Born: October 13, 1925
Died: August 3, 1966
Fighting for freedom of speech was nothing new to foul-mouthed Lenny Bruce, whose raw language often got him in trouble. Or fired. Or arrested. During a 1964 obscenity charge for using foul language in a Greenwich Village nightclub act, Bruce fired his lawyers and botched the appeal. The conviction on the misdemeanor obscenity charge made it almost impossible for him to get work; he declared bankruptcy and was found dead sitting on the toilet with his pants around his waist, a needle in his arm, and his lifeless body surrounded by drug paraphernalia. Bruce was 40 years old.
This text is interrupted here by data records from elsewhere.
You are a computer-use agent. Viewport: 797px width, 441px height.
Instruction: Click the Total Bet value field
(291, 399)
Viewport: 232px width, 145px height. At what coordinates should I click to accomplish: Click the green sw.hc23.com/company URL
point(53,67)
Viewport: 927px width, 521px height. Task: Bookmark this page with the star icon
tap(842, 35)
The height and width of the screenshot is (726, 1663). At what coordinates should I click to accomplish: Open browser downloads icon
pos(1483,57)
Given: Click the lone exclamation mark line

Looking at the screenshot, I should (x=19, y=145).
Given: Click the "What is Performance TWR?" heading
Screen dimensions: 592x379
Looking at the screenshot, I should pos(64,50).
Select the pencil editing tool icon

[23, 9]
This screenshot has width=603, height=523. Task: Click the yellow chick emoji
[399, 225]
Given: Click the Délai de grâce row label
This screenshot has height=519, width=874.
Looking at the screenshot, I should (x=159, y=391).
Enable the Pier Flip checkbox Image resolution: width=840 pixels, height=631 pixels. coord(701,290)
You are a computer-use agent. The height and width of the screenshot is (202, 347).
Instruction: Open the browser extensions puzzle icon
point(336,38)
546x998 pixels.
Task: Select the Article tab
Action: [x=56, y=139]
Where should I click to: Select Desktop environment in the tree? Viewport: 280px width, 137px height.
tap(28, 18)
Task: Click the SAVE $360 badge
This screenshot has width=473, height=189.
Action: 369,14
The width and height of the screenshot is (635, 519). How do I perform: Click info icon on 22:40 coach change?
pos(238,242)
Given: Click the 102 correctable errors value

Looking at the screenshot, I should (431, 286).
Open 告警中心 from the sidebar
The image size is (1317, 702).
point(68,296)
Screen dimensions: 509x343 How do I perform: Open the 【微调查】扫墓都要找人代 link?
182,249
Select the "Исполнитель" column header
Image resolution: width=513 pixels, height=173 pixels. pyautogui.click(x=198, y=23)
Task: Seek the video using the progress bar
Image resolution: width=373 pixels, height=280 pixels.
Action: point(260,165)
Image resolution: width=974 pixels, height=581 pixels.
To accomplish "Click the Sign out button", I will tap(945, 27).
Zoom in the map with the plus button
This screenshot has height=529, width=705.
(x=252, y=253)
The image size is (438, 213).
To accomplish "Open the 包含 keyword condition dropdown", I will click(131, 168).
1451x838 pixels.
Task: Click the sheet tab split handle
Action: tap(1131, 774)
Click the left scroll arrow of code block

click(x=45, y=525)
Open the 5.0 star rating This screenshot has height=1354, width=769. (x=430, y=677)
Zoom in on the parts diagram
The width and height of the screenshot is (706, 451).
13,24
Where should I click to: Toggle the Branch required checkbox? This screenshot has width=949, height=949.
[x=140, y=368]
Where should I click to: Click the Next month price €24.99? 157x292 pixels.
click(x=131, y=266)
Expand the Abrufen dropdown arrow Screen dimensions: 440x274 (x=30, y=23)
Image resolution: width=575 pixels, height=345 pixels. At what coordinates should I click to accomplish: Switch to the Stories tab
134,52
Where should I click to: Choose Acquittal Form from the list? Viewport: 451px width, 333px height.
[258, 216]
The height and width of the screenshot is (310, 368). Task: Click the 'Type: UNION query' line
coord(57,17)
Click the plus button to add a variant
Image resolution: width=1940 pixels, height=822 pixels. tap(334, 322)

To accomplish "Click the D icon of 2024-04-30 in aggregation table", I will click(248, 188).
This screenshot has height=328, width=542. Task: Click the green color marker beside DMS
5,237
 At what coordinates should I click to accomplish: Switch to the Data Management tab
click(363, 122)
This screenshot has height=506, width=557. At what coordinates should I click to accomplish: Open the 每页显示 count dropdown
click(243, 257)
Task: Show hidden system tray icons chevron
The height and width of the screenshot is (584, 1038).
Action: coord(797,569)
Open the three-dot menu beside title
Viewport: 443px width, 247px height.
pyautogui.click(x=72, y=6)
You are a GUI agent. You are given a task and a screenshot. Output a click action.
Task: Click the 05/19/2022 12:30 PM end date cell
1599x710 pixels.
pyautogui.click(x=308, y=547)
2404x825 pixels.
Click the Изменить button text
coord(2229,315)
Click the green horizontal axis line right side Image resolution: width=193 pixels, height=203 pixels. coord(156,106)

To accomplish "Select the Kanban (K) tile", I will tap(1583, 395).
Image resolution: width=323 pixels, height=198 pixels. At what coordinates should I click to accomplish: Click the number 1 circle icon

But in 2003, nearly four decades after the comic died, he got the last laugh when on December 23, he was posthumously pardoned by New York Governor. George E. Pataki, 39 years after being convicted of obscenity.. The governor said the posthumous pardon—the first in the state’s history—was “‘a declaration of New York’s commitment to upholding the First Amendment.”
No comment from the dead Bruce, but his daughter Kitty Bruce gushed, “Isn’t this wonderful? Isn’t this a great day in America? Boy, has this been nuts or what? This is what America is all about.”
Visit Bruce at Eden Memorial Park Cemetery in Mission Hills, California.